• [Task]: Write out again the part of the records that opens with the line containing "Image resolution: width=699" and runs through the end of the records, requests included, and shift every coordinate in the answers up by 145. Leave the pictures out.

• [Material shown]:
+++

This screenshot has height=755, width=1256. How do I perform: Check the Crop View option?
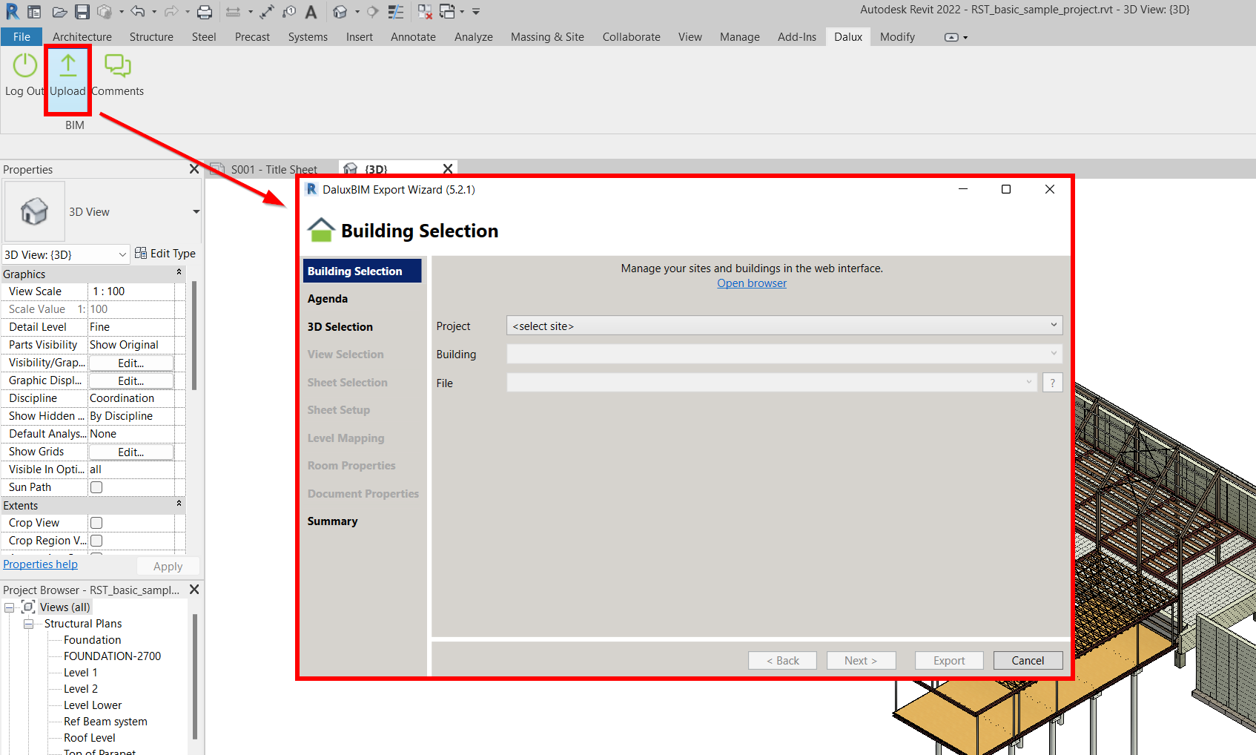point(96,522)
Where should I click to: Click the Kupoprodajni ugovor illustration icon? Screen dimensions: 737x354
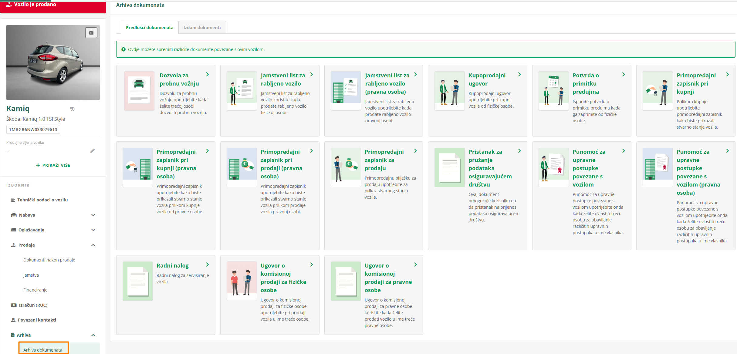449,91
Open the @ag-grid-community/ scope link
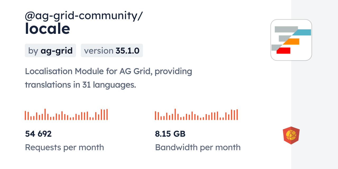The height and width of the screenshot is (169, 338). [x=84, y=16]
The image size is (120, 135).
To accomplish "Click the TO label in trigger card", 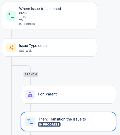I will click(x=21, y=20).

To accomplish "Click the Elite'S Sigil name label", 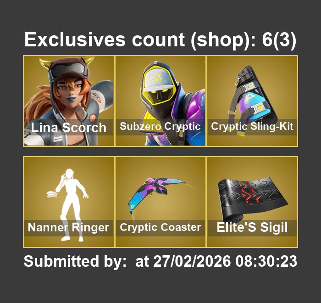I will [x=252, y=227].
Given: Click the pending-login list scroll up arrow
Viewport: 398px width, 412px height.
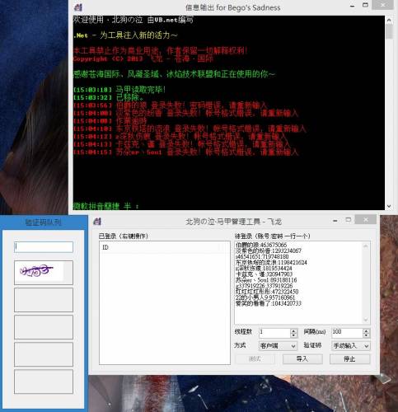Looking at the screenshot, I should coord(366,246).
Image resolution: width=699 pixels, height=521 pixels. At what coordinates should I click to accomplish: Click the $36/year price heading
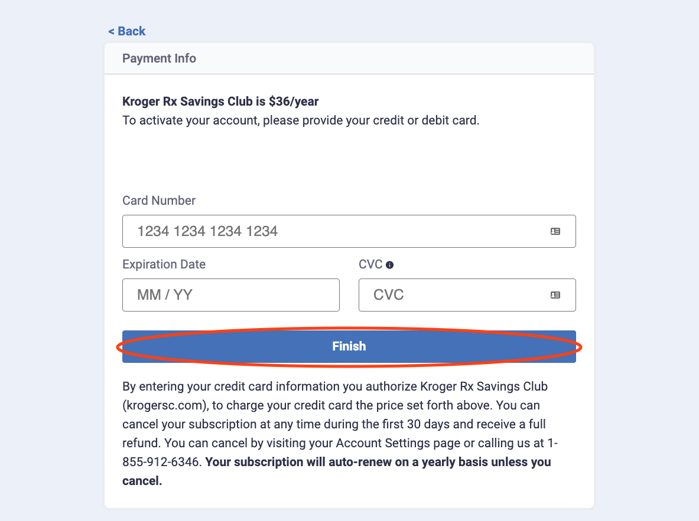[x=220, y=101]
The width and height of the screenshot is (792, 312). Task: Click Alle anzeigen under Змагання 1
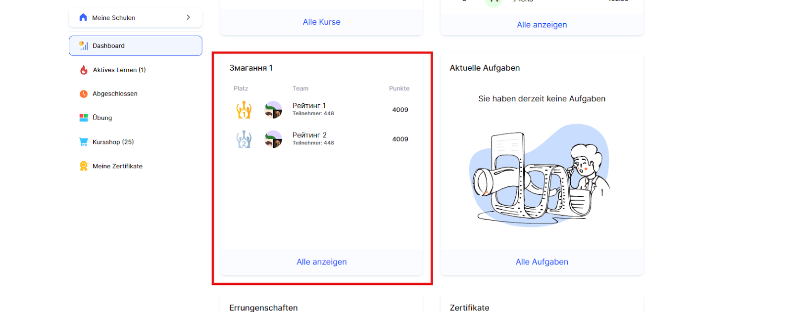322,262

+++

• [Solution for this problem]:
Image resolution: width=699 pixels, height=521 pixels. At what coordinates should I click to accomplish: Click the $36/year price heading
[x=365, y=246]
The width and height of the screenshot is (792, 312). Task: Click Alle anzeigen under Змагання 1
467,407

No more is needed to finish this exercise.